Connecting for growth: Reimagining your marketing operating model
Accelerating marketing efforts requires a holistic approach for agile transformation

In today's rapidly evolving marketing landscape, CMOs face increasing complexity, expanding responsibilities, and higher expectations—all while facing pressure to drive growth and demonstrate ROI. The key to unlocking marketing's full potential requires fundamentally reimagining your marketing operating model, not through incremental adjustments.
The Expanding Marketing Mandate
Marketing leaders now wear multiple hats, with responsibilities extending far beyond traditional marketing functions. Marketing departments increasingly own or influence product innovation, sales/e-commerce, AI strategy, pricing decisions, and more. This expanded scope creates both opportunities and challenges.
Successful CMOs recognize this evolution requires more than adding new technologies or hiring specialized talent. It demands a holistic transformation of how marketing operates—connecting teams, ways of working, and expertise to drive growth.
Three Pillars of a Future-Fit Marketing Operating Model
Organizations with robust marketing operating models outperform peers by creating clear links between marketing activities and business outcomes. To achieve this, focus on three interconnected pillars:
1. Connecting Teams Through Organizational Structure
The most common challenge facing marketing organizations is siloed structures with insufficient cross-functional collaboration.
Effective organizations address this by:
Mobilizing beyond reporting lines: Creating cross-functional teams with shared goals and end-to-end accountability
Strategic centralization: Establishing centers of excellence for key capabilities like AI/generative AI, while maintaining local flexibility for market execution
Breaking down barriers: Dismantling silos between brand teams, creative, performance marketing, analytics, and technology functions
Companies that have brought multiple functions under a unified marketing umbrella have seen improved collaboration and more coherent growth strategies.
2. Connecting Ways of Working Through Governance and Culture
Clear governance and an agile culture are essential for pivoting quickly and adapting to changing consumer landscapes.
Leading organizations focus on:
Establishing clear decision rights: Defining precise roles, responsibilities, and process flows to enable faster decision-making
Fostering agility: Creating a test-and-scale culture where teams can experiment without fear of failure
Building ownership mentality: Assigning clear growth objectives rather than predefined activities
Organizations that dedicate time to proactive planning, spend analysis, backlog management, and ideation create more efficient marketing operations.
3. Connecting Expertise to Growth Drivers Through Capabilities
Marketing leaders must invest in growth capabilities, balancing new technologies with human expertise.
Key focus areas include:
Embedding analytics and customer data: Building integrated data ecosystems for comprehensive customer views
Embracing AI and generative AI: Developing capabilities that enhance creative output, personalization, and efficiency
Developing "T-shaped" talent: Building multidisciplinary competencies across customer centricity, full-funnel marketing, measurement, and marketing technology
Creating strategic partnerships: Cultivating an ecosystem of external partners aligned with business outcomes
Building Your Connected Operating Model
To transform your marketing operating model successfully:
Define a clear North Star: Establish your marketing vision and tie it to concrete business objectives before restructuring teams
Focus on new ways of working: Prioritize cross-functional processes and capability building over rearranging org charts
Take a holistic approach: Address the entire marketing ecosystem rather than solving isolated issues
Celebrate early wins: Demonstrate value to build organizational momentum and acceptance
The Path Forward
The most successful marketing transformations combine hiring, acquisition, and upskilling—with the heaviest emphasis on upskilling existing talent.

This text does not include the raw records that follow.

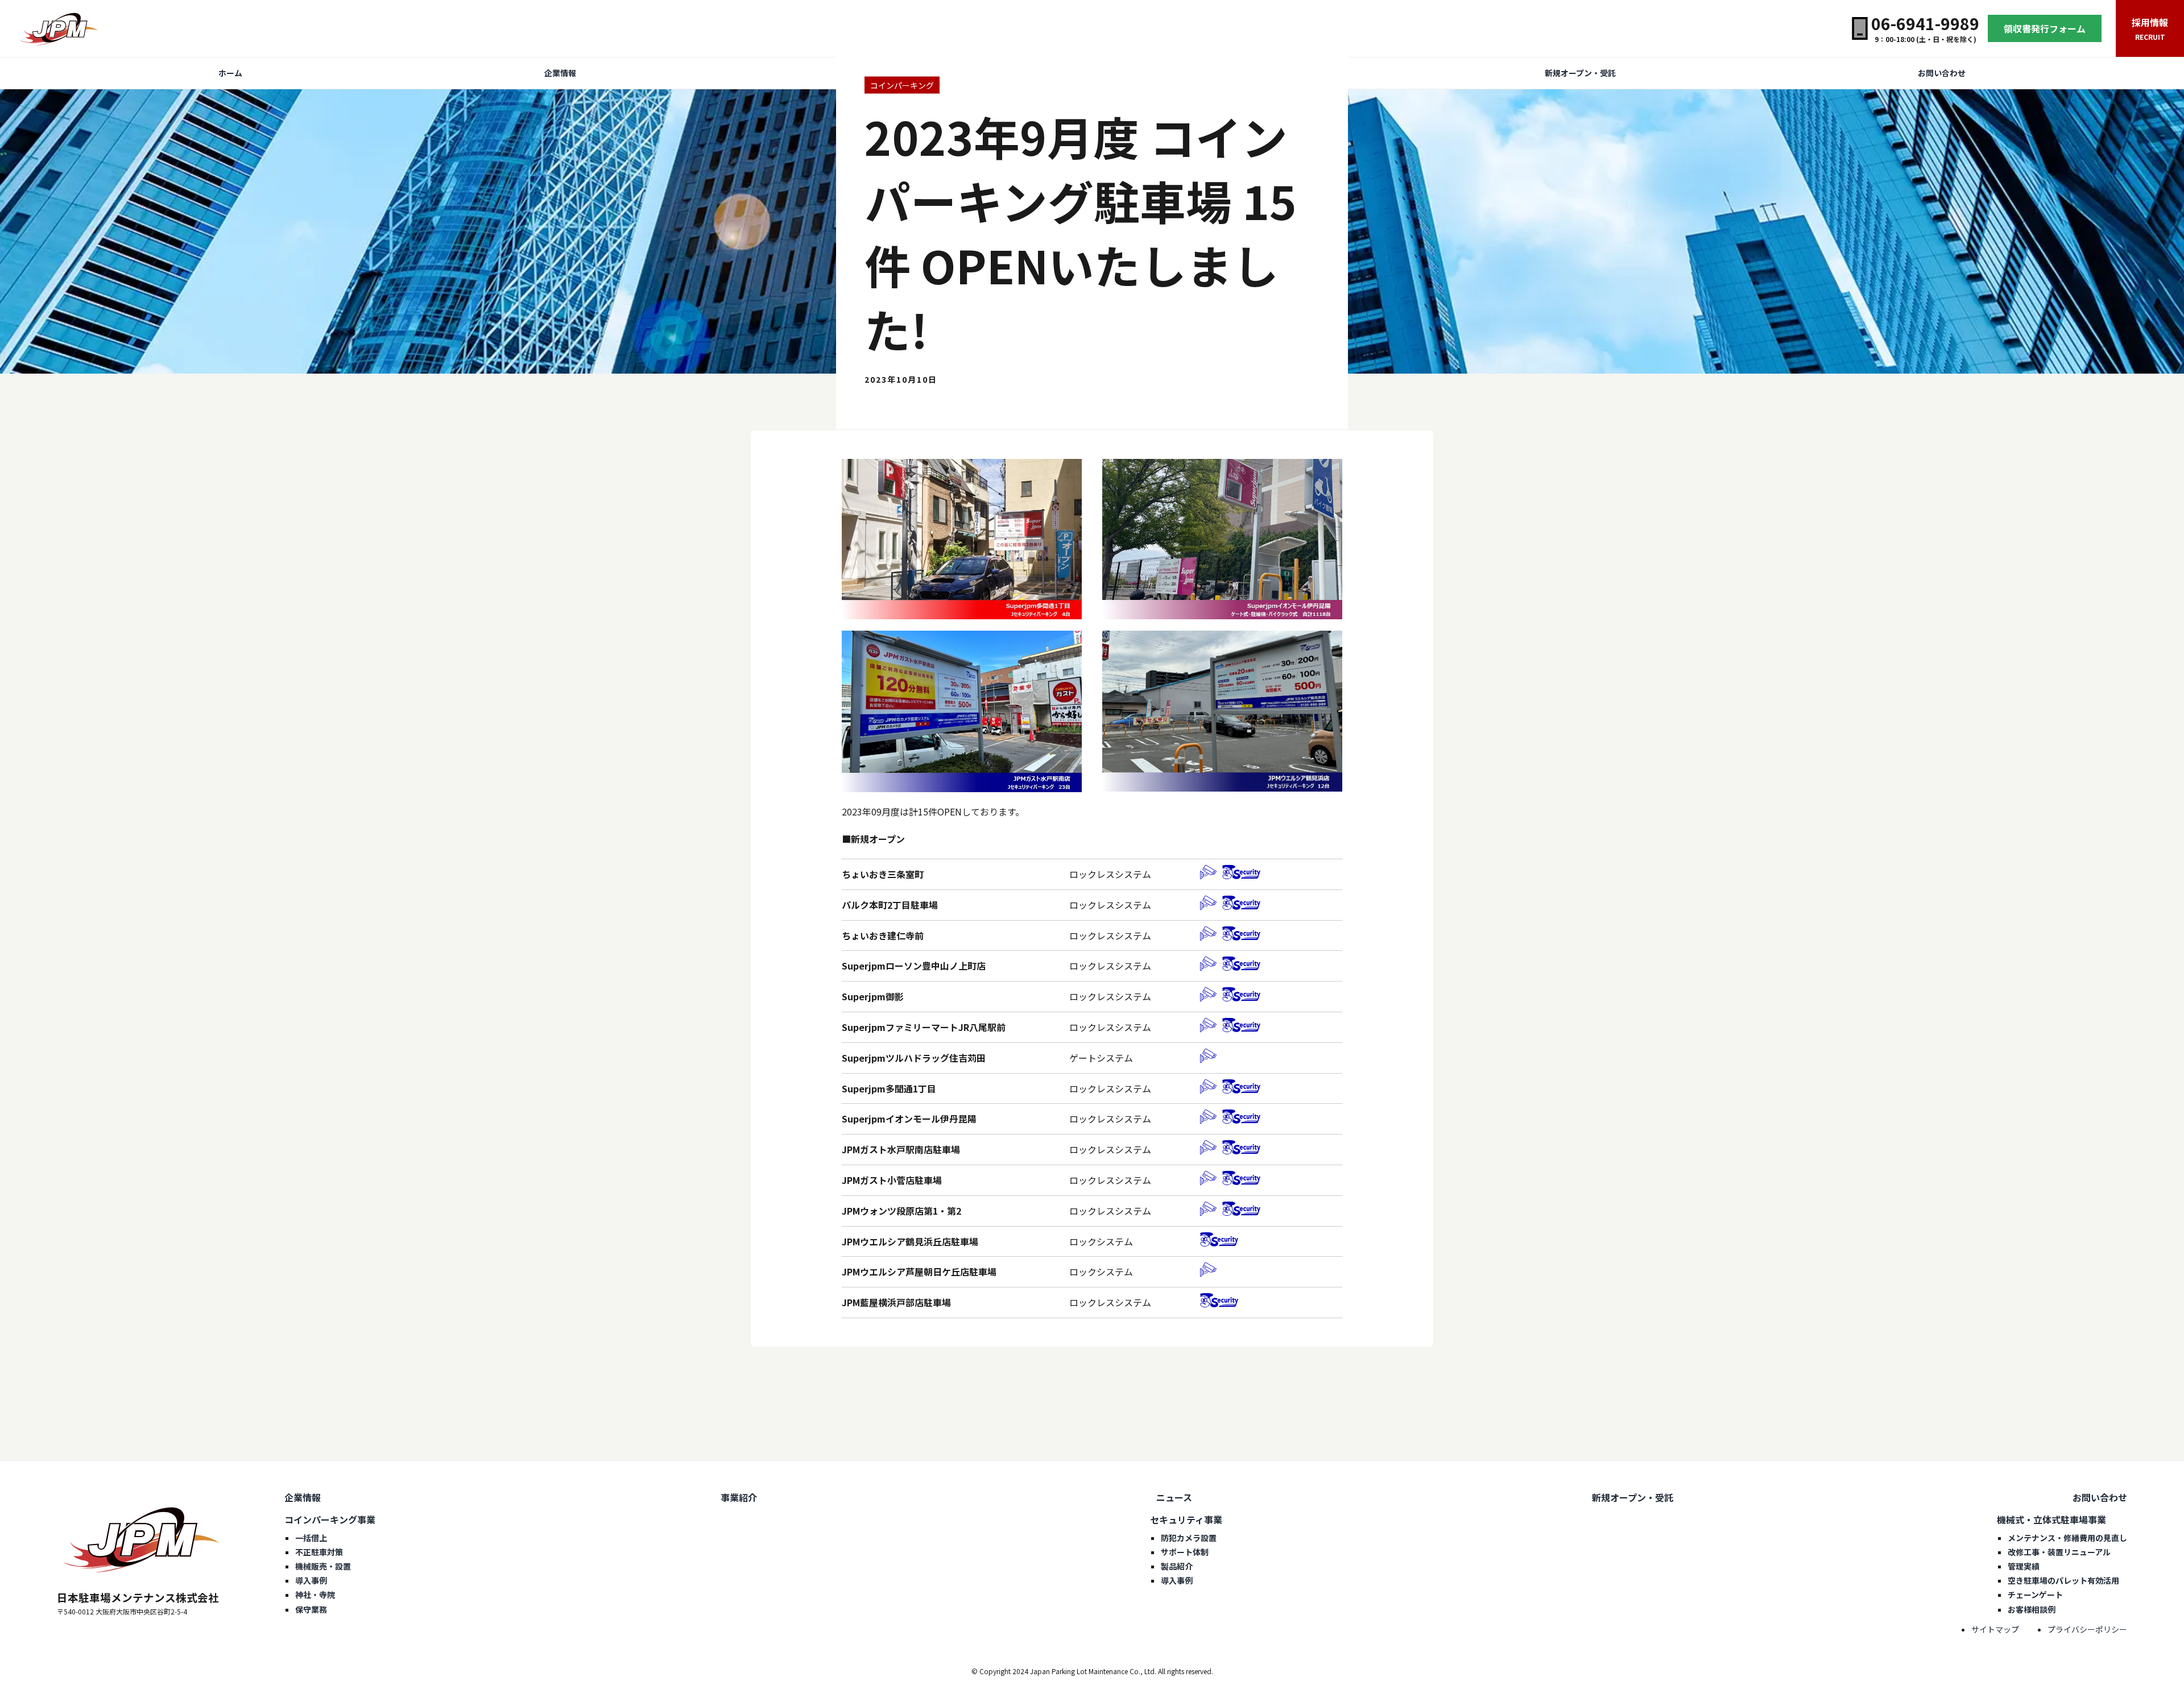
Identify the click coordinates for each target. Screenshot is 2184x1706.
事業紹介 (739, 1497)
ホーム (230, 72)
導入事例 (311, 1580)
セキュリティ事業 (1186, 1519)
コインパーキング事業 (329, 1519)
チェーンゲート (2035, 1594)
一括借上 (311, 1537)
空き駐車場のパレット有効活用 (2063, 1580)
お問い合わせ (1942, 72)
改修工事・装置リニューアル (2059, 1552)
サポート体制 (1185, 1552)
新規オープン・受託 (1580, 72)
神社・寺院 (315, 1594)
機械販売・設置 (323, 1566)
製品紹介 (1177, 1566)
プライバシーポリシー (2087, 1629)
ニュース (1174, 1497)
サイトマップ (1995, 1629)
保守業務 (311, 1609)
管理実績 (2024, 1566)
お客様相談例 (2031, 1609)
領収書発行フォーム (2045, 28)
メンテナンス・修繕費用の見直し (2067, 1537)
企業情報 (560, 72)
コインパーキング (902, 85)
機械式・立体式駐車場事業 (2051, 1519)
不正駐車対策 (319, 1552)
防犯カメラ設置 (1189, 1537)
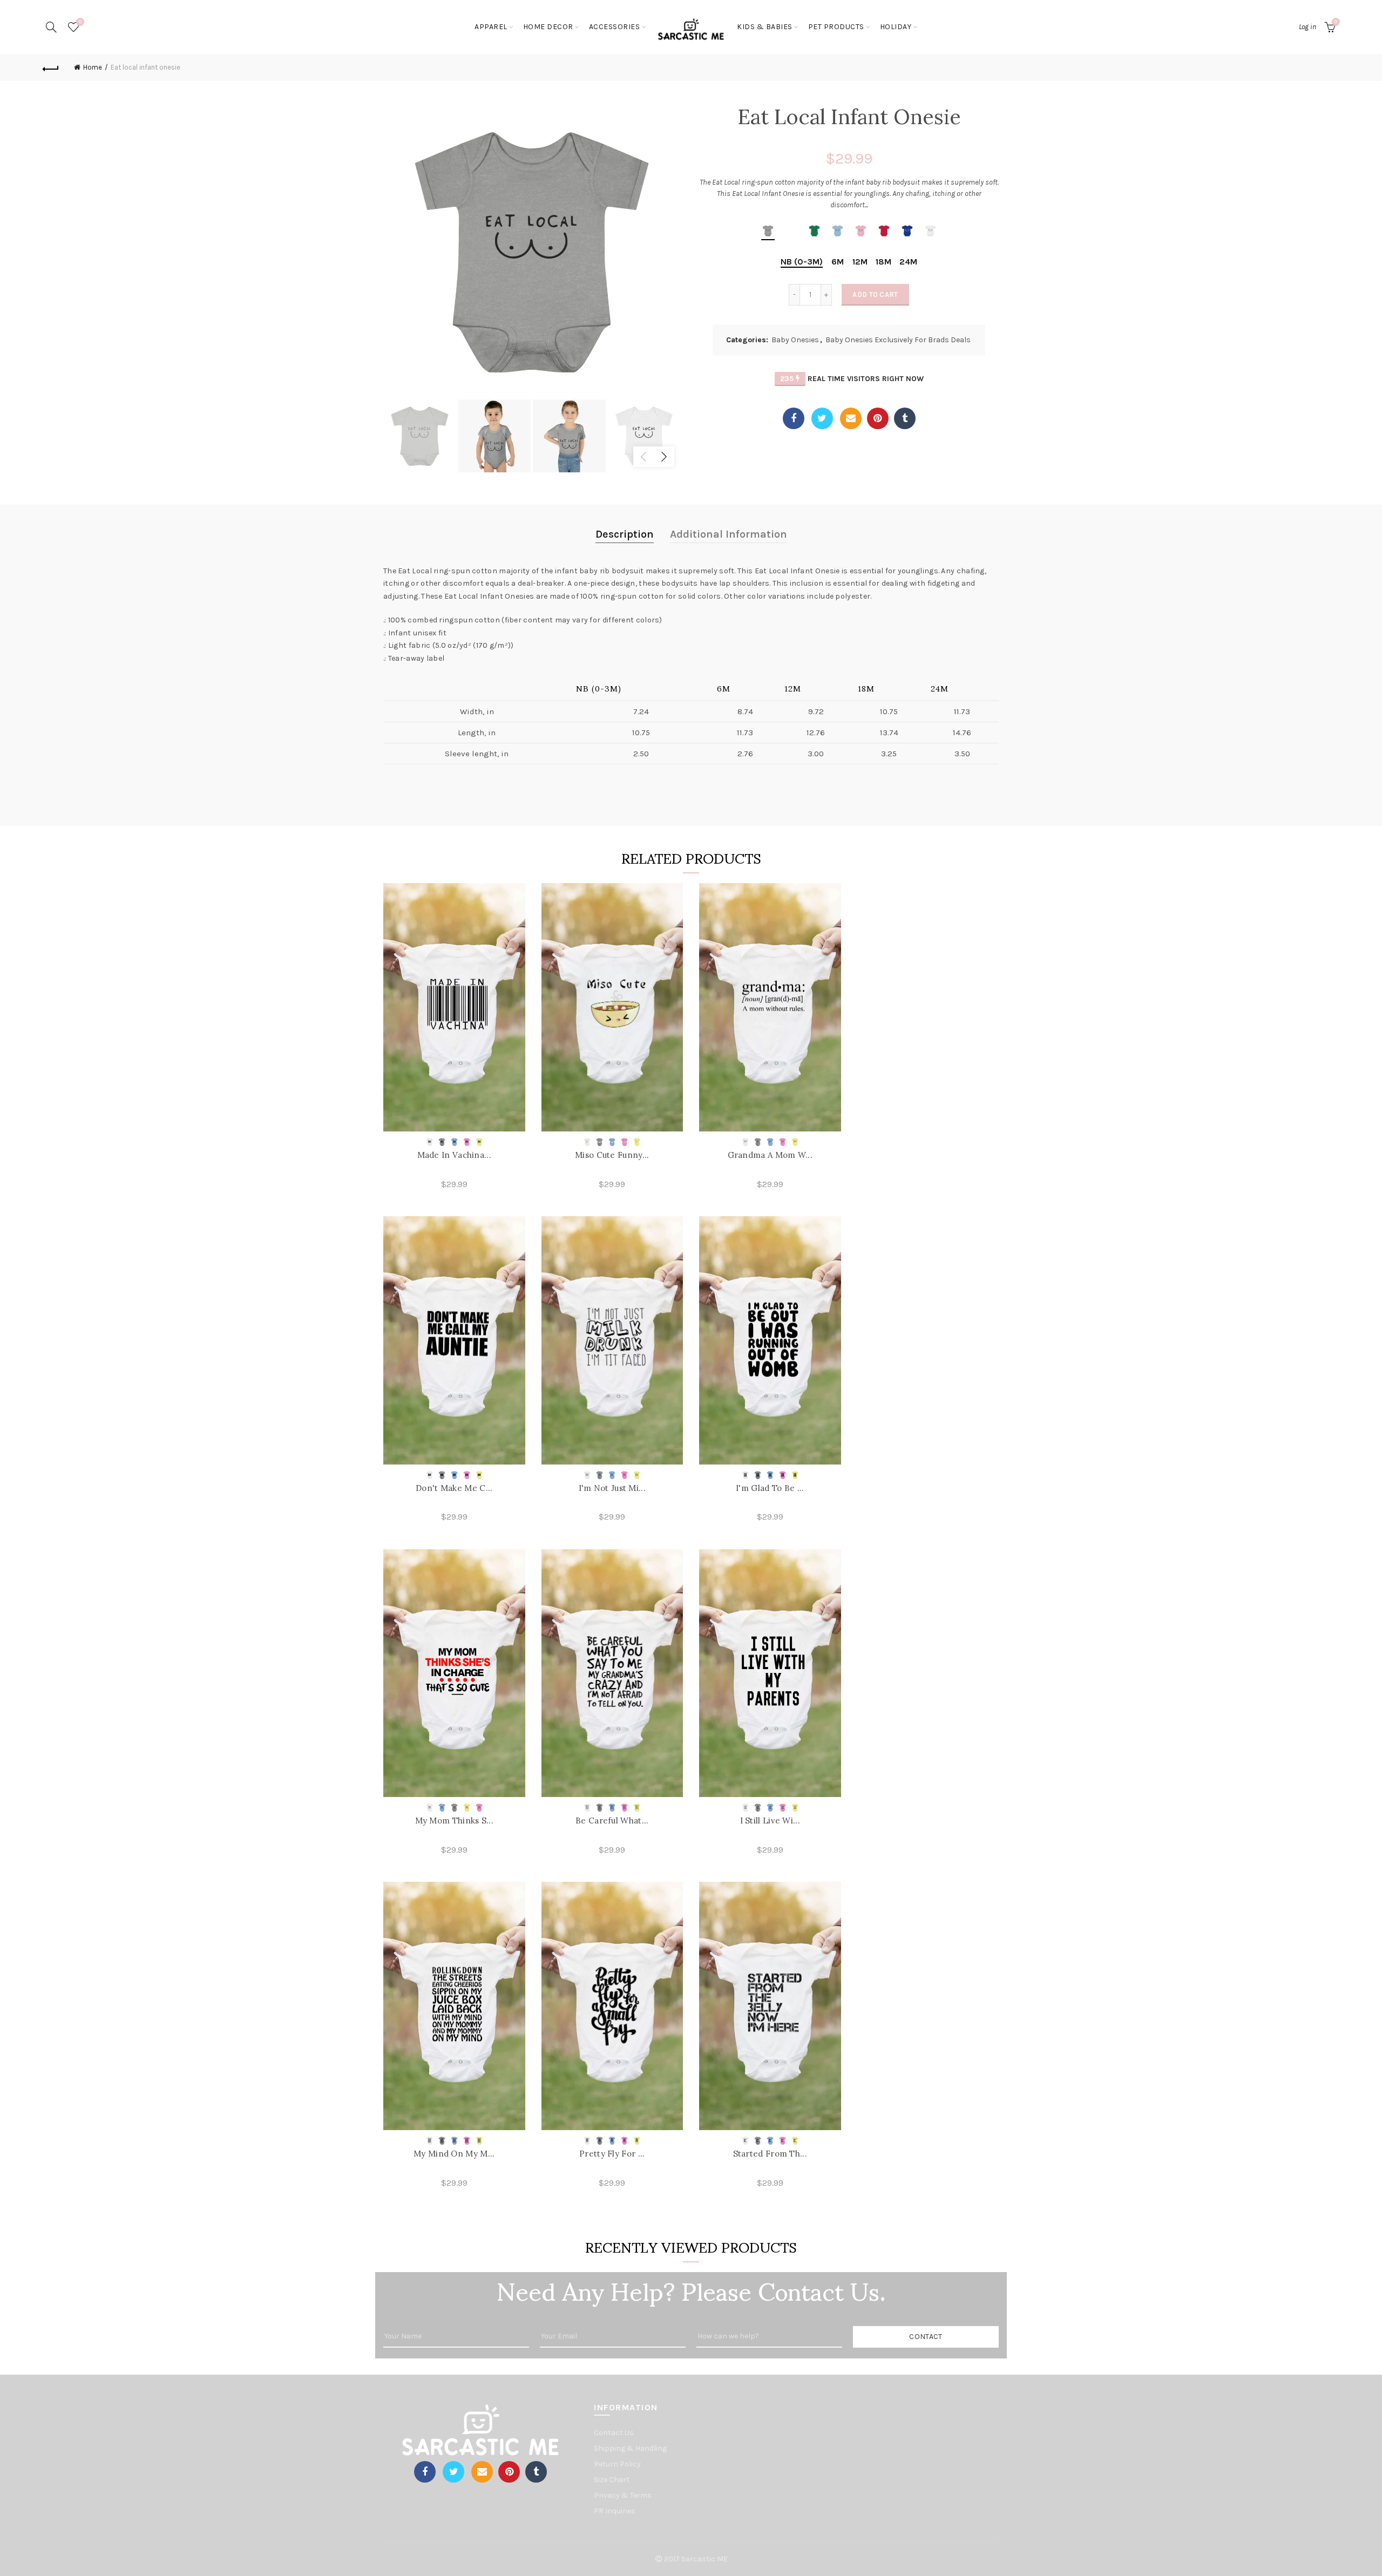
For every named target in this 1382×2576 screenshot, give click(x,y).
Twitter (822, 418)
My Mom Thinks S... (454, 1820)
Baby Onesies (795, 339)
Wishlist (80, 22)
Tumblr (905, 418)
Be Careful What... (611, 1820)
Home (92, 67)
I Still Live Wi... (770, 1820)
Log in (1307, 27)
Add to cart (875, 294)
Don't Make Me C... (454, 1488)
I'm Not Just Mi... (612, 1488)
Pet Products (836, 26)
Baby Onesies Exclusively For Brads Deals (898, 339)
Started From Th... (770, 2153)
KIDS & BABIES (764, 26)
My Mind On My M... (454, 2153)
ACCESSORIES (614, 26)
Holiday (896, 26)
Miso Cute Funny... (612, 1155)
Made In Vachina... (454, 1155)
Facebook (793, 418)
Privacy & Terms (623, 2495)
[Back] (50, 67)
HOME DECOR (548, 26)
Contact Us (614, 2432)
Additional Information (728, 534)
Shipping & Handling (630, 2448)
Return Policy (617, 2464)
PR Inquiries (614, 2511)
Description (624, 534)
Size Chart (611, 2479)
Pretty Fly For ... (612, 2153)
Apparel (491, 26)
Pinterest (878, 418)
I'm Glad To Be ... (770, 1488)
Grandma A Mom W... (770, 1155)
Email (851, 418)
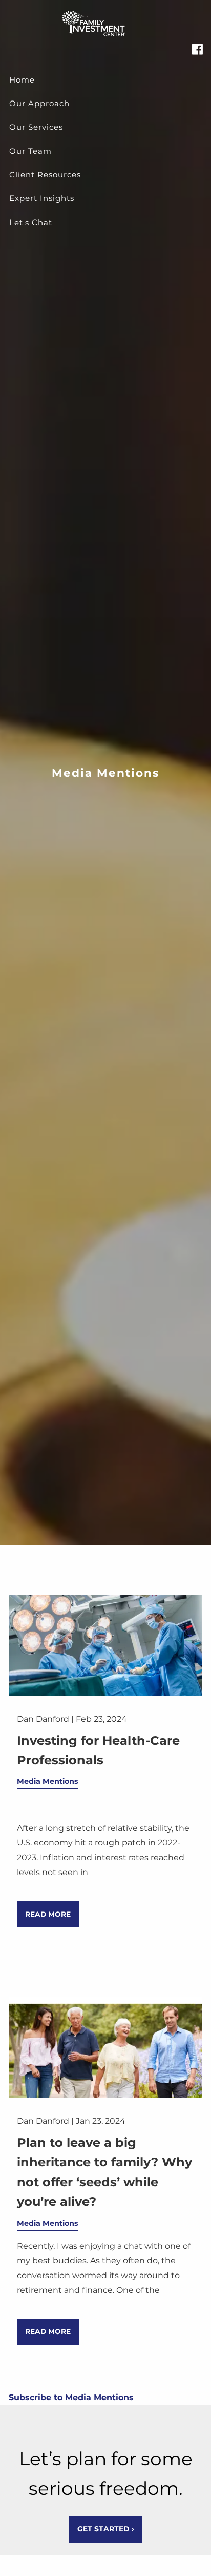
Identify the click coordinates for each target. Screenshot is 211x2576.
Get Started (105, 2528)
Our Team (30, 151)
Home (22, 80)
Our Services (36, 127)
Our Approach (39, 103)
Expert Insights (41, 198)
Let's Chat (30, 222)
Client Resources (45, 174)
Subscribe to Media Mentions (71, 2397)
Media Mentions (47, 1781)
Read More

Make capability building a strategic priority, not an afterthought.
Companies leading in this space make learning journeys mandatory for all employees—including C-suite executives—signaling that digital transformation is a critical strategic initiative rather than a peripheral concern.
Conclusion
A connected marketing operating model isn't just nice to have—it's essential for competing in today's complex landscape. Organizations that successfully connect teams, ways of working, and capabilities can realize significant improvements in customer satisfaction, sales conversion, cost efficiency, and employee engagement.
The time to transform is now. As customer expectations continue to rise and the competitive landscape evolves, the organizations that reimagine their marketing operating models will be positioned to drive sustainable growth and deliver superior customer experiences.